Proprio Nimbi è tra gli studiosi che si stanno occupando del compito non semplice di descrivere la situazione relativa all’Italia e di tracciarne le specificità rispetto ad altri contesti. Come in altri Paesi, il chemsex è praticato in Italia da persone di estrazione diversa, che molto spesso lavorano o studiano e non sono collegate a situazioni che, comunemente, potrebbero essere definite di disagio. Da noi, le serate hanno carattere maggiormente “privato” che altrove, spesso chi pratica chemsex preferisce farlo in contesti distanti dalla propria area di residenza, anche all’estero, e anche da noi il web gioca un ruolo fondamentale nel mettere in contatto gli interessati. In Italia, come altrove, il chemsex è un fenomeno in crescita, benché silenzioso e poco noto, che semplicemente non possiamo semplicemente far finta di non vedere: Infante, Mauri e Nimbi, da storie e competenze diverse, insistono sullo stesso punto. Le insidie che attendono i frequentatori di incontri di questo tipo sono, a ben vedere, le stesse che potrebbero mettere a rischio chiunque di noi intraprendesse un percorso con simili caratteristiche, inclusi naturalmente gli eterosessuali. Le misure di riduzione del rischio sono ancora poco note agli stessi partecipanti, che spesso reagiscono favorevolmente quando messi a parte dei programmi di questo tipo.

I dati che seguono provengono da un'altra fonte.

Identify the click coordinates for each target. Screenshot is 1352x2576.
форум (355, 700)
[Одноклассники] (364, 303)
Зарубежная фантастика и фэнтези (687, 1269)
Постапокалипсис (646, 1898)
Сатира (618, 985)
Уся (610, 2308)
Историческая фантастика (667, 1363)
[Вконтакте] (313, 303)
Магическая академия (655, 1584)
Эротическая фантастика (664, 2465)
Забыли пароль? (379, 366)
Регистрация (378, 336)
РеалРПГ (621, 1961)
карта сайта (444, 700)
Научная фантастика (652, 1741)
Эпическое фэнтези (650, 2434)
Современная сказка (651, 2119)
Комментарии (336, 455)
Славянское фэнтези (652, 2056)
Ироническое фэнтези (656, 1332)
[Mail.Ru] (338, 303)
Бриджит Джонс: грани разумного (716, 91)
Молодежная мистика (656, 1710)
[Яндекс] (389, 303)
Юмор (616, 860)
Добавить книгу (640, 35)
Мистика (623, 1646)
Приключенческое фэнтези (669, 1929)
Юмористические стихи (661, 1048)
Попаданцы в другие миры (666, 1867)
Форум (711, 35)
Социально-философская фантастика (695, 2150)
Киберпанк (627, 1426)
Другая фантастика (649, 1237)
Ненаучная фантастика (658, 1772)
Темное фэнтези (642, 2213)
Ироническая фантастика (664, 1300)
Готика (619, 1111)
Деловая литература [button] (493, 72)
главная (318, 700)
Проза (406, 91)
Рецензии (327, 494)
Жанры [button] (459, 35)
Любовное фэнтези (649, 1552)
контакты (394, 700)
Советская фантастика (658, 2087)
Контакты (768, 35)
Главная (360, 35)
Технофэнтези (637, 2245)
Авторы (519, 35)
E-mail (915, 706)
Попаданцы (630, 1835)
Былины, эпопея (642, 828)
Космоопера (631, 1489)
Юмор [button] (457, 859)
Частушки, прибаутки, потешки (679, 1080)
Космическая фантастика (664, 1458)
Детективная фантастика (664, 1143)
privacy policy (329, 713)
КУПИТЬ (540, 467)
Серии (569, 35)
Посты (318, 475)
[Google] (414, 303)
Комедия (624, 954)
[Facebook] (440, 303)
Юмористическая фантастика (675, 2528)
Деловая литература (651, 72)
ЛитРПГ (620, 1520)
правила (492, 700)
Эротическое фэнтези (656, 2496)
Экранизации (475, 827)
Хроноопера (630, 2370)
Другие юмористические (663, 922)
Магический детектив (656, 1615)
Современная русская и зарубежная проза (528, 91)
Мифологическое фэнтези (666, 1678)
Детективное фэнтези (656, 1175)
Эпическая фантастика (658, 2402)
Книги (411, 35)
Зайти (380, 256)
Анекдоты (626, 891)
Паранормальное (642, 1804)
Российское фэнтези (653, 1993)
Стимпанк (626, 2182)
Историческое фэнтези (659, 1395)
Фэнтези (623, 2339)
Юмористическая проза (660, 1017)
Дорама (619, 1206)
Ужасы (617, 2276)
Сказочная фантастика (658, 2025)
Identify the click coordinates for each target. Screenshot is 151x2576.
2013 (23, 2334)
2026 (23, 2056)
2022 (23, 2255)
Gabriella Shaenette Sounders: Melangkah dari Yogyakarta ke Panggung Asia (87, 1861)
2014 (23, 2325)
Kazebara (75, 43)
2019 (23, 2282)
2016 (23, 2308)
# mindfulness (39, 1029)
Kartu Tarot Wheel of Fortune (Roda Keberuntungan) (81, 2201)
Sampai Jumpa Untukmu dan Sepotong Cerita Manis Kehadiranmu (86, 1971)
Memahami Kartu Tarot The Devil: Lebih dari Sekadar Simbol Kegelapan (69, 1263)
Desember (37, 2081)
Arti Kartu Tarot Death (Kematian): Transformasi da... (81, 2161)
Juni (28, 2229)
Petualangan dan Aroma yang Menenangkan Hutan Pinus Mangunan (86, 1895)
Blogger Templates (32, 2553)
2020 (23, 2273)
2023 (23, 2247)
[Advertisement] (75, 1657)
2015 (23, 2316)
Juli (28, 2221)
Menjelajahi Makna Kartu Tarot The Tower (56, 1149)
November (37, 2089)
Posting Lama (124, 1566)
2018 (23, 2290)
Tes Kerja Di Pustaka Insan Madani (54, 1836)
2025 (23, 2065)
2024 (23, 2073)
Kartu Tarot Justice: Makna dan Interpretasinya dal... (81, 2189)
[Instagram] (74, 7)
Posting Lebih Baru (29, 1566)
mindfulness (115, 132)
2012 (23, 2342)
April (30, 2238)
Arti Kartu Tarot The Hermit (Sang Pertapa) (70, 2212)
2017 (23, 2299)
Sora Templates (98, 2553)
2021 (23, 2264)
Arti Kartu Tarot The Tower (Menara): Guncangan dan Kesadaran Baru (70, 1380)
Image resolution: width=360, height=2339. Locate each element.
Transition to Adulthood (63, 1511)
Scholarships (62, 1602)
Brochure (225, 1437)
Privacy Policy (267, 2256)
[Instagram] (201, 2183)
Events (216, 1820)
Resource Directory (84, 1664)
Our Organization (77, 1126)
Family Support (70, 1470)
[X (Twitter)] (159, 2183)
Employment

Quale potrebbe essere l’utilità di un libro come Ragazzi chimici, da chi dovrebbe essere letto? “Da chiunque” è la risposta che nessun esperto di marketing vorrebbe sentire, tanto sfuggente e vago è un target con così poche specifiche: eppure questo è il senso profondo del libro, l’origine delle storie qui raccolte – drammatiche, tristi, ma anche buffe e semplicemente umane – è spesso di banale normalità, è solitudine, bisogno d’amore, voglia di divertirsi. Potrebbe riguardare chiunque: ecco perché questo piccolo libro può rappresentare un momento di svolta positivo perché consapevolezza e responsabilità siano il punto di partenza di una autentica libertà.